The price of hardware and software is coming down substantially, so the entry level for startup companies is finally becoming more and more attainable. You don't need a lot of capital or an investor, necessarily, to get started.An excellent example of that is the BLK360 last scanner, for example. These scanners used to be $130 grand. Then they got down to $80 grand, and then the BLK came out for like $17,000. So the fact that small startup companies could actually start purchasing some of this hardware is making it more attainable for startup companies.

How can BIM and related technologies make AEC professionals more productive?

The way BIM can make AEC professionals more productive is by way of automation. With tools like Dynamo, you no longer have to wait for an add-in from Autodesk or from Revit, some third party vendor, to create something for you. We can build these tools ourselves, and with the advent of the Internet, of open source software and online forums, it substantially has accelerated the ability to automate techniques.Now we not only have a way to build our own tools, but we also have the support and infrastructure to support that ideology of the tool-making concept.

What area of the market has been slower to adopt and why?

One hundred percent, architecture. Construction professionals get it, engineering professionals get it. Architects, by their very nature, are subjective human beings, so, in general, architecture companies make decisions based on their emotion and not as much on logic. The architecture industry, by and large, has been the slowest to adopt these technologies. The other thing, which is not necessarily their fault, is the financial element. They have lower fees than construction professionals; therefore they don't have the resources or capital to invest in some of these technologies.

You no longer have to wait for some third-party vendor to create something for you. We can build these tools ourselves, and with the advent of the Internet, open source software and online forums, it substantially has accelerated the ability to automate techniques. 

What most excites you about where the whole industry is going right now?

It's unfortunate because it's become a little too much of a buzzword or hyper information, but the idea of machine learning and AI in the context of building information management and modeling is absolutely insane. When you take the idea of data and building information models, and then you start driving that data, that's pretty cool. But if you augment that with the concept of artificial intelligence or machine learning, where you can analyze thousands of options, and the computers learn which options are the best, and it goes through a rapid prototyping or algorithmic process of being able to optimize a building, the computer can really dial in the optimization of that building.There's going to be some really, really incredible solutions in that field that come out from different startup companies in the very near future.

What would you tell a student or a young person that thinks that they want to get into your field? What skills do they need to know?

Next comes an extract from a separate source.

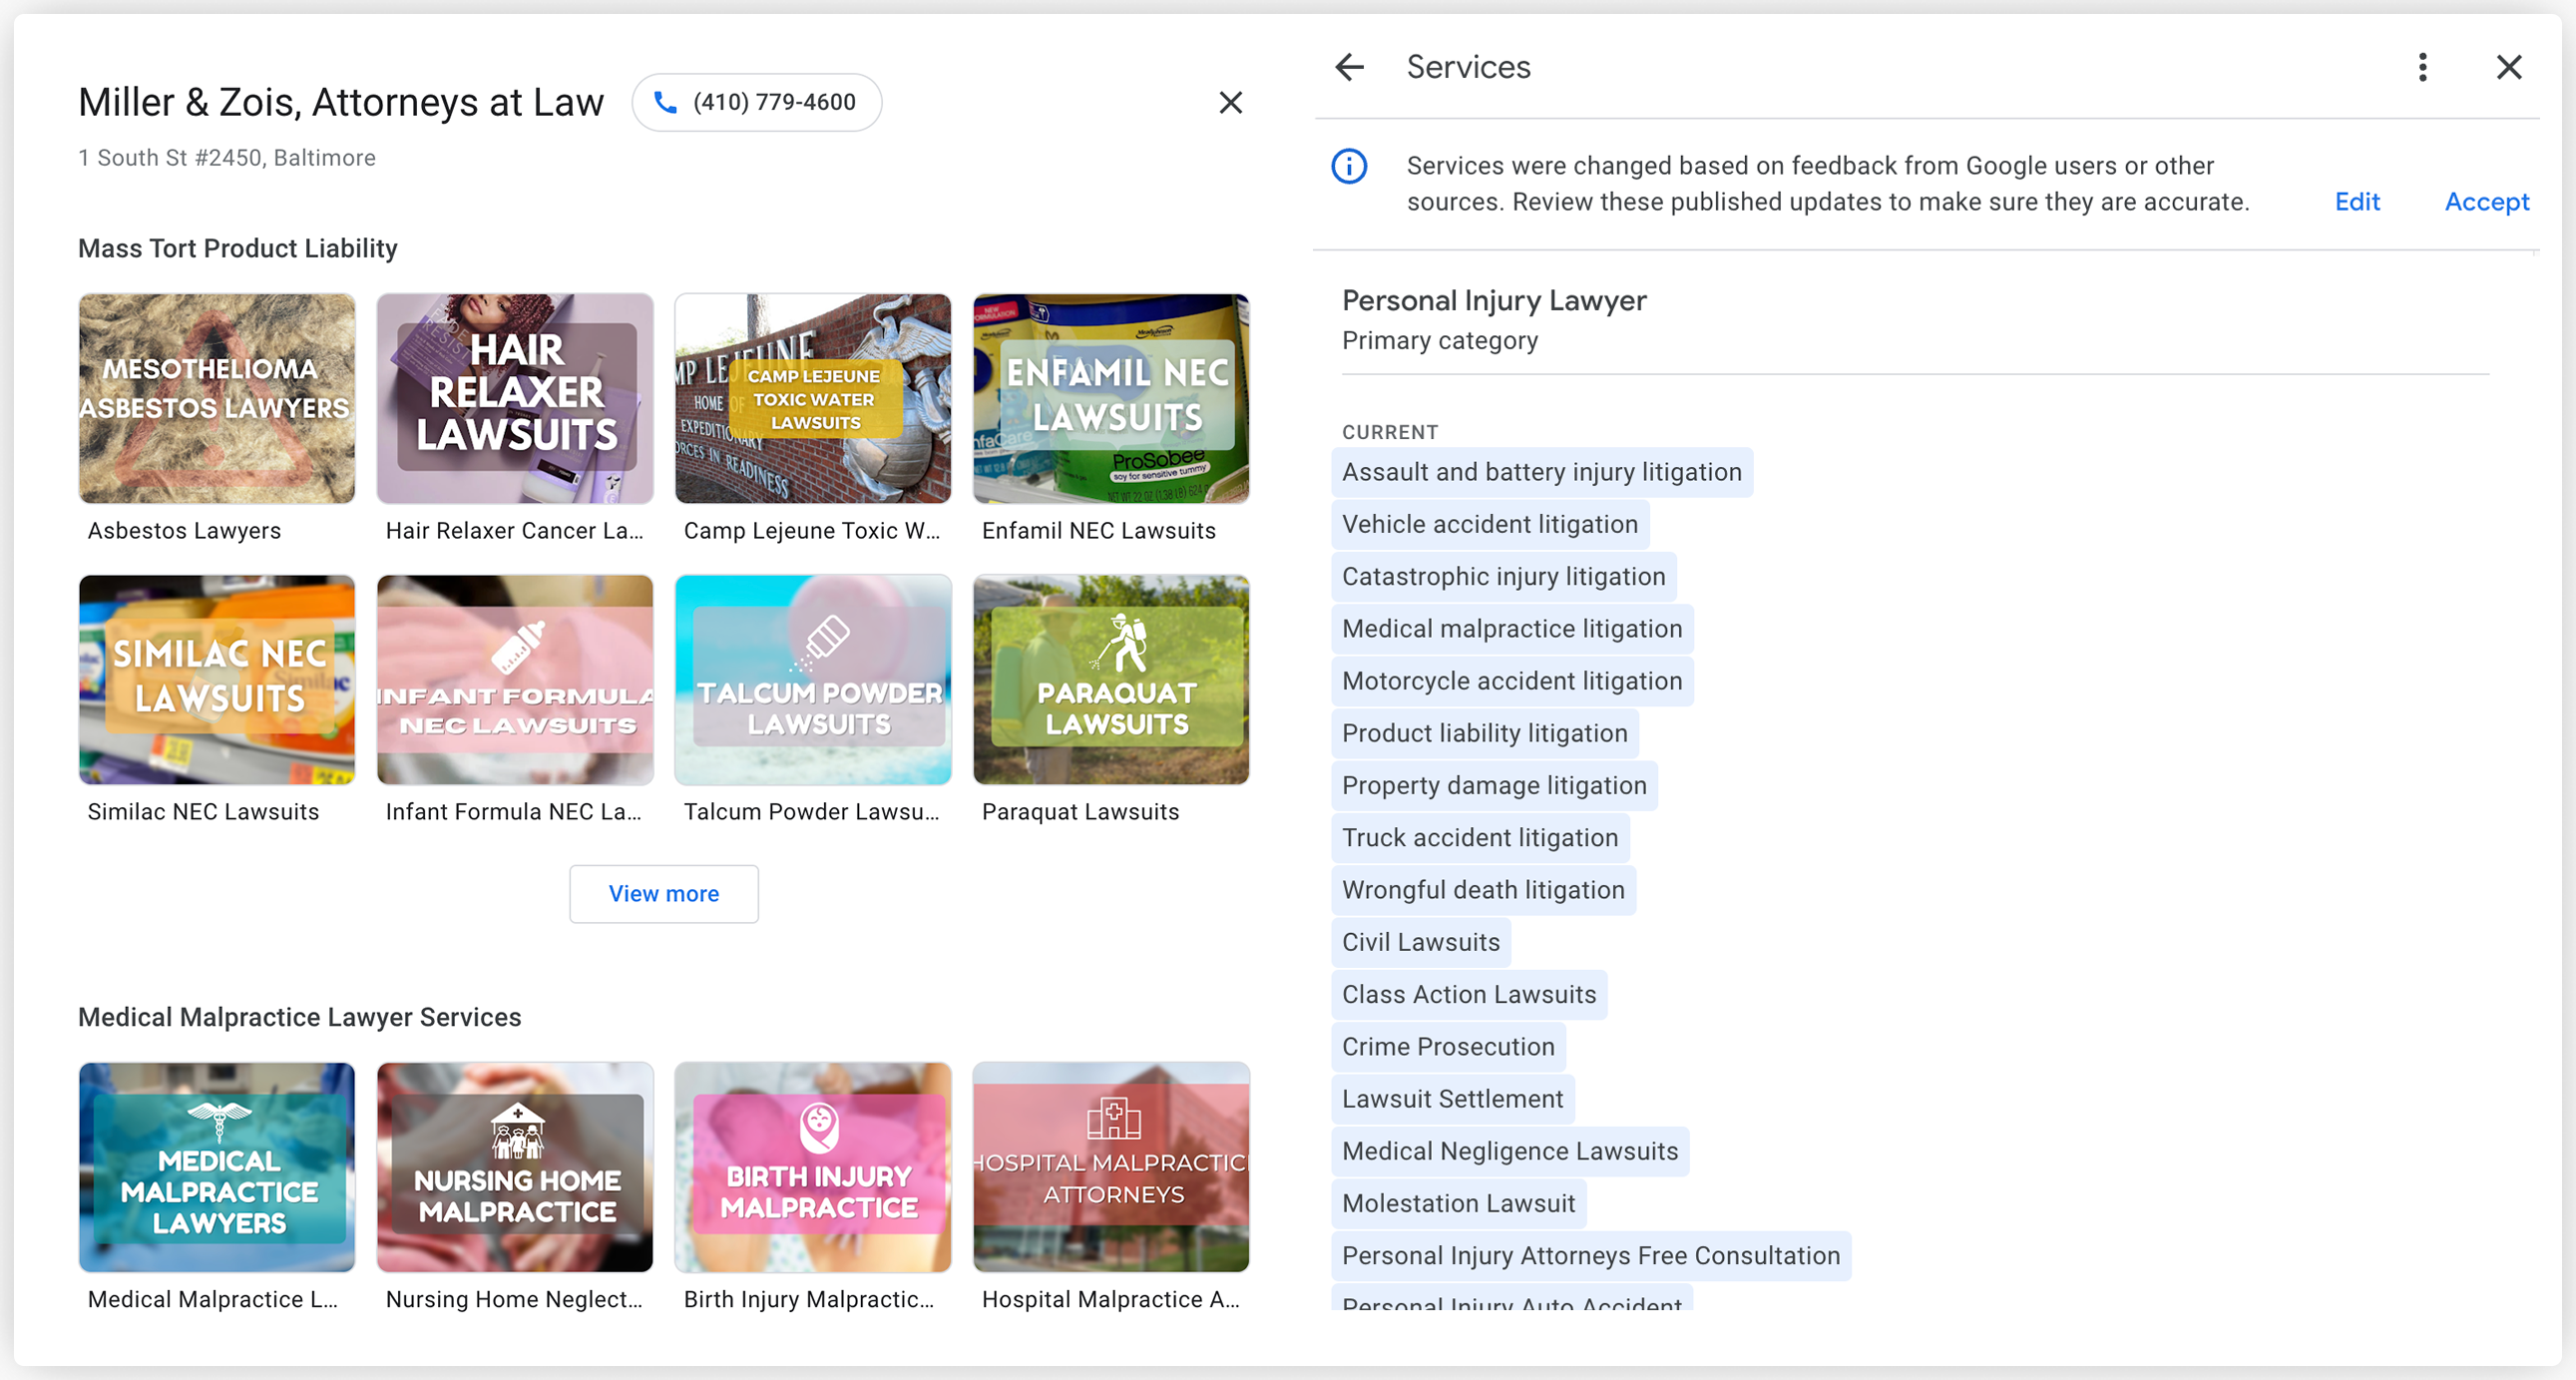
Task: Click View more under Mass Tort products
Action: [x=663, y=893]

I would tell a young professional to learn how to code. I am so jealous of people that can code and be able to have an idea and then essentially speak that concept into existence via Python or C-sharp, that is a superpower. Start with visual programming, some tool like Dynamo or Grasshopper, and then ease into Python and go into full-blown coding.

Let's say that student is graduating in four years. How do you think the industry will look versus how it is now?

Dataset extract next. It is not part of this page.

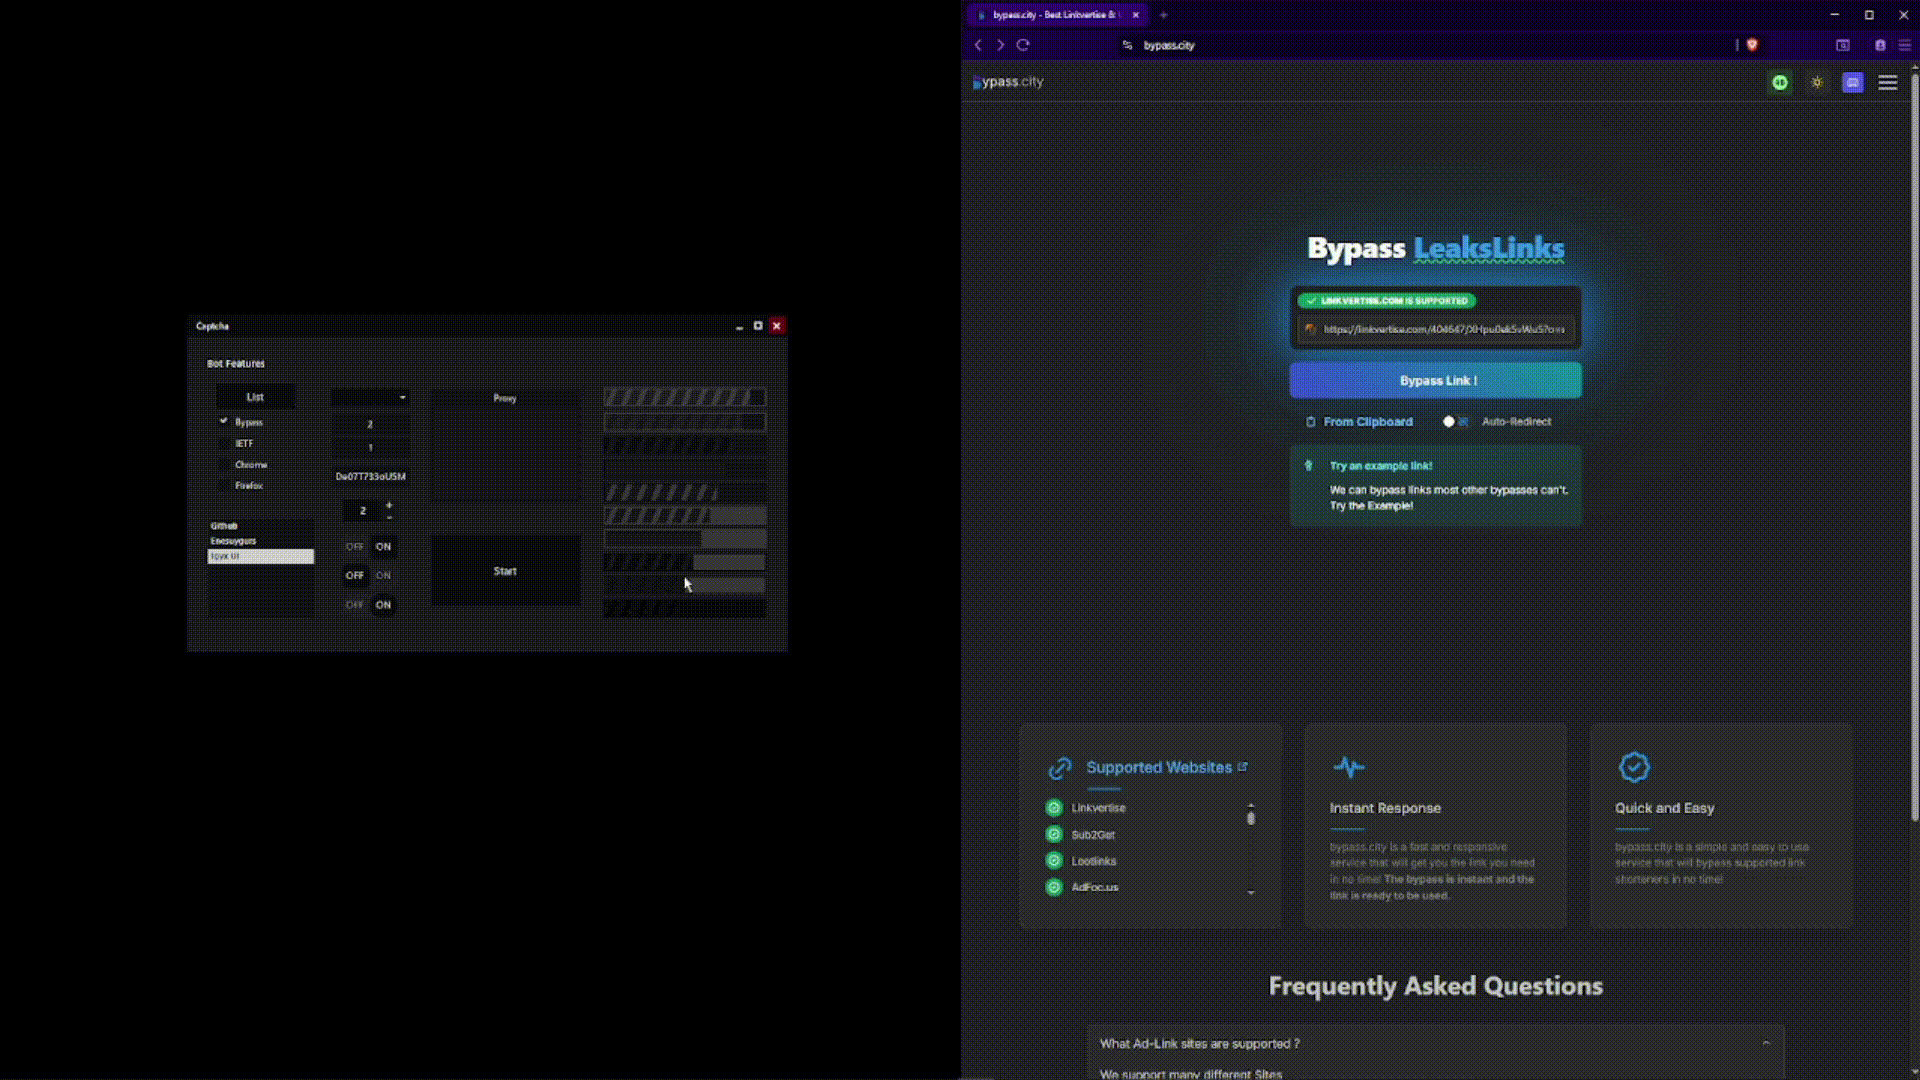The height and width of the screenshot is (1080, 1920).
Task: Reload the page with refresh icon
Action: 1023,45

I hope we've made more progress than we have in the last four years. Unfortunately, our industry is slow to change, but I do think something that will be happening is the merging of multiple technologies. So if you take a tool like Google Voice, and then you overlay that into a tool like Project Fractal, and then you're able to say, "Alexa, show me all of the options…" that's incredible. We're going to see this merging of technology where voice, AR, VR, BIM, scanning technologies, drone technologies, are fused into a singular solution.I would also say, invest in yourself and don't wait for someone to ask you. There are too many people in our industry waiting on management to give them some kind of career path. I would encourage people to be proactive and take more of an entrepreneurial mindset, taking an initiative to further yourself.